RECORDS FOR THE EXERCISE
————
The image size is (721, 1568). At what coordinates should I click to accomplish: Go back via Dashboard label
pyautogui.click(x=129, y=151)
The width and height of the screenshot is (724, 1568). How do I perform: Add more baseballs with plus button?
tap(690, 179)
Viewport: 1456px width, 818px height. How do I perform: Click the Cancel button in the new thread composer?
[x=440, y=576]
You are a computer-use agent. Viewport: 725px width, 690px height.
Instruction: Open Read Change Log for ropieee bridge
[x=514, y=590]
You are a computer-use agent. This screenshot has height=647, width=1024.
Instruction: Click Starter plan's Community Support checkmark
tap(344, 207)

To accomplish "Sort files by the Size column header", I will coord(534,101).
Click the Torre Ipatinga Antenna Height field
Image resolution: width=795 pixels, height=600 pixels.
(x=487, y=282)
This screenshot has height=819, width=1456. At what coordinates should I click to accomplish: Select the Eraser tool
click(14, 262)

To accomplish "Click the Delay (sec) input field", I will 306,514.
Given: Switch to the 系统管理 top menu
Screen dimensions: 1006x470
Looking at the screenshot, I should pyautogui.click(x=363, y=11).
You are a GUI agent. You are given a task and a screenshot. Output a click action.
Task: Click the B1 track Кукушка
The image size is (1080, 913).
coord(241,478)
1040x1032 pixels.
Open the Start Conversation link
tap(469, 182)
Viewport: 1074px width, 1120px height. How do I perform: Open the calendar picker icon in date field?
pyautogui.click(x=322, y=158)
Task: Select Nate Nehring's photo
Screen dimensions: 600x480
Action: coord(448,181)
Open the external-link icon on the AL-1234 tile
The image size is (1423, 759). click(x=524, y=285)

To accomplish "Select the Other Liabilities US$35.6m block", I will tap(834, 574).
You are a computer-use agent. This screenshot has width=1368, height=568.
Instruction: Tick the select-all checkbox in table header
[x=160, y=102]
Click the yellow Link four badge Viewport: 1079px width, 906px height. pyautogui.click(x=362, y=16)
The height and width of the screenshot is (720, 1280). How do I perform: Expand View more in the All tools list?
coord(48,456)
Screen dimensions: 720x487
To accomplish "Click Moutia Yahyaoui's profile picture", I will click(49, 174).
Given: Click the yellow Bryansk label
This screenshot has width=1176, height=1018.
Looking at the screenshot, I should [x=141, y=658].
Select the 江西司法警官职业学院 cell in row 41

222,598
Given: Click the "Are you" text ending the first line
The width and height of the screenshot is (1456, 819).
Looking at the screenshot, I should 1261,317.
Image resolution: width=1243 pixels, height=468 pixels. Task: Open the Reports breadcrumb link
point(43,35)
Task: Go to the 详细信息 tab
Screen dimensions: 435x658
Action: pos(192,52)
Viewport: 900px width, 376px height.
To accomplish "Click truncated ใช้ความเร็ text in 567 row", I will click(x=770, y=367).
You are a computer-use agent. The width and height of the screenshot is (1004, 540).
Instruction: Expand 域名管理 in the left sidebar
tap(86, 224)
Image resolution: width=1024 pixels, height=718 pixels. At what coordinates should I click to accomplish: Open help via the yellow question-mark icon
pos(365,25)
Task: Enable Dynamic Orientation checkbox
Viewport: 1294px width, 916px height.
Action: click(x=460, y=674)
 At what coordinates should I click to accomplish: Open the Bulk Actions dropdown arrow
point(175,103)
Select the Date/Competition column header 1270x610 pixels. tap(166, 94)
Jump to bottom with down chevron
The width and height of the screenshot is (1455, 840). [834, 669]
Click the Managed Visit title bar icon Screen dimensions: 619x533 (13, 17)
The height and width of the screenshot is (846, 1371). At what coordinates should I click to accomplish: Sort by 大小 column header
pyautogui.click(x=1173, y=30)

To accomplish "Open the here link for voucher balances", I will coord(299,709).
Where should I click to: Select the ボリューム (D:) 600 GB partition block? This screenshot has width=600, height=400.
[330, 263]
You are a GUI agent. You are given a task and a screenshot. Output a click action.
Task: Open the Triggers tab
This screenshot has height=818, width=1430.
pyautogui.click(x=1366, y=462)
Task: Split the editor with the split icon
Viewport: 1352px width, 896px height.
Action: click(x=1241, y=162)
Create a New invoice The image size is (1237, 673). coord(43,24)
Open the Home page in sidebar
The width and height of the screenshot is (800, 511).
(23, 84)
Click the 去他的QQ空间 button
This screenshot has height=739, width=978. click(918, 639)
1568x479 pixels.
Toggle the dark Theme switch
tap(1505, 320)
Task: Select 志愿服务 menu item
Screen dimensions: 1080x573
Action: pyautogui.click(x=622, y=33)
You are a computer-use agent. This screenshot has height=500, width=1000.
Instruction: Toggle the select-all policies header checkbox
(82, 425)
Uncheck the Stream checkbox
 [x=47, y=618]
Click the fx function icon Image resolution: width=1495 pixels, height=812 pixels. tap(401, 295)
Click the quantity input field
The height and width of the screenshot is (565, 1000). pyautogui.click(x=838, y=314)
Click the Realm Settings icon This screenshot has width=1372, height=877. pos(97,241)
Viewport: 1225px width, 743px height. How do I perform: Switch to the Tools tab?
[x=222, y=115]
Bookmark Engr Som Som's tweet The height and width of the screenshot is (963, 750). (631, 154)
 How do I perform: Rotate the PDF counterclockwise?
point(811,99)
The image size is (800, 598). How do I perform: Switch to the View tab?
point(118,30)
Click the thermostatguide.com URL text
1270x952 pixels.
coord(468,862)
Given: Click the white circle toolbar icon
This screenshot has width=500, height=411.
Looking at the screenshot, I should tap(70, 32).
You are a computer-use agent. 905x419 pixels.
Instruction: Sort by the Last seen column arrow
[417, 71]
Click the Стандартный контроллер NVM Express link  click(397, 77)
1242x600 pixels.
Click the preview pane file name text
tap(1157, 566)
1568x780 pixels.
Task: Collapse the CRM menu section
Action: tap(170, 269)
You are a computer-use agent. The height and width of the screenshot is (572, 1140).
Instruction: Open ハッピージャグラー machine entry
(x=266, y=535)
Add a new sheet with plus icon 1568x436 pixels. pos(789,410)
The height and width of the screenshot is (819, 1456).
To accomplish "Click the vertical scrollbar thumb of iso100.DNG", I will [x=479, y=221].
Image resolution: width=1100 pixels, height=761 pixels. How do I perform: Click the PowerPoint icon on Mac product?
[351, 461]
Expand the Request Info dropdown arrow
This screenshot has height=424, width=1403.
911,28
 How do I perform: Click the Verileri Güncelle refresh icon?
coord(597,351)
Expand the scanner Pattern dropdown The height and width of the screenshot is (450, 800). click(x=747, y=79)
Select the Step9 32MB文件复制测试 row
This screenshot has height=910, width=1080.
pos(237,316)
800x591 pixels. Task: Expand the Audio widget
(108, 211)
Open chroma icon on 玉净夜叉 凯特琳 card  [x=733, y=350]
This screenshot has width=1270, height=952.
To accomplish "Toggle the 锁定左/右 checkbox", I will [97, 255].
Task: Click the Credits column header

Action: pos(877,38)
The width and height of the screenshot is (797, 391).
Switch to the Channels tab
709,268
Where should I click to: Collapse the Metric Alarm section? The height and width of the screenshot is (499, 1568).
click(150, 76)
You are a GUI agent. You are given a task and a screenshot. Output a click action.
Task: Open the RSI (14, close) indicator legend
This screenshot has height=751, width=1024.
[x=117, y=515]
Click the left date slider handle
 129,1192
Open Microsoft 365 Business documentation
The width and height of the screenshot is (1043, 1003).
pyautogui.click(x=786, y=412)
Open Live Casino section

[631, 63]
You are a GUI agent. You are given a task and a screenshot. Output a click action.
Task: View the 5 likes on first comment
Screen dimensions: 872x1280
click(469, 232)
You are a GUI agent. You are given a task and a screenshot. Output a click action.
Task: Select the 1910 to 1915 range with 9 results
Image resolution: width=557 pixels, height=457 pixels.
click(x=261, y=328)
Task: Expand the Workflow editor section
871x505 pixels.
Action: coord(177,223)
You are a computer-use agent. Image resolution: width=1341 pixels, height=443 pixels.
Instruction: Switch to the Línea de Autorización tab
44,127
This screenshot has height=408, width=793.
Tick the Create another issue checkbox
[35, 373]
————
REQUEST
Transcribe the records from the line with "The height and width of the screenshot is (720, 1280)." up to and including the line with "pyautogui.click(x=1173, y=30)", keeping every line exactly as it stands.

RESULT
The height and width of the screenshot is (720, 1280). How do I perform: Expand View more in the All tools list?
coord(48,456)
Screen dimensions: 720x487
To accomplish "Click Moutia Yahyaoui's profile picture", I will click(49, 174).
Given: Click the yellow Bryansk label
This screenshot has width=1176, height=1018.
Looking at the screenshot, I should [x=141, y=658].
Select the 江西司法警官职业学院 cell in row 41

222,598
Given: Click the "Are you" text ending the first line
The width and height of the screenshot is (1456, 819).
Looking at the screenshot, I should 1261,317.
Image resolution: width=1243 pixels, height=468 pixels. Task: Open the Reports breadcrumb link
point(43,35)
Task: Go to the 详细信息 tab
Screen dimensions: 435x658
Action: pos(192,52)
Viewport: 900px width, 376px height.
To accomplish "Click truncated ใช้ความเร็ text in 567 row", I will click(x=770, y=367).
You are a computer-use agent. The width and height of the screenshot is (1004, 540).
Instruction: Expand 域名管理 in the left sidebar
tap(86, 224)
Image resolution: width=1024 pixels, height=718 pixels. At what coordinates should I click to accomplish: Open help via the yellow question-mark icon
pos(365,25)
Task: Enable Dynamic Orientation checkbox
Viewport: 1294px width, 916px height.
Action: click(x=460, y=674)
 At what coordinates should I click to accomplish: Open the Bulk Actions dropdown arrow
point(175,103)
Select the Date/Competition column header 1270x610 pixels. tap(166, 94)
Jump to bottom with down chevron
The width and height of the screenshot is (1455, 840). [834, 669]
Click the Managed Visit title bar icon Screen dimensions: 619x533 (13, 17)
The height and width of the screenshot is (846, 1371). At what coordinates should I click to accomplish: Sort by 大小 column header
pyautogui.click(x=1173, y=30)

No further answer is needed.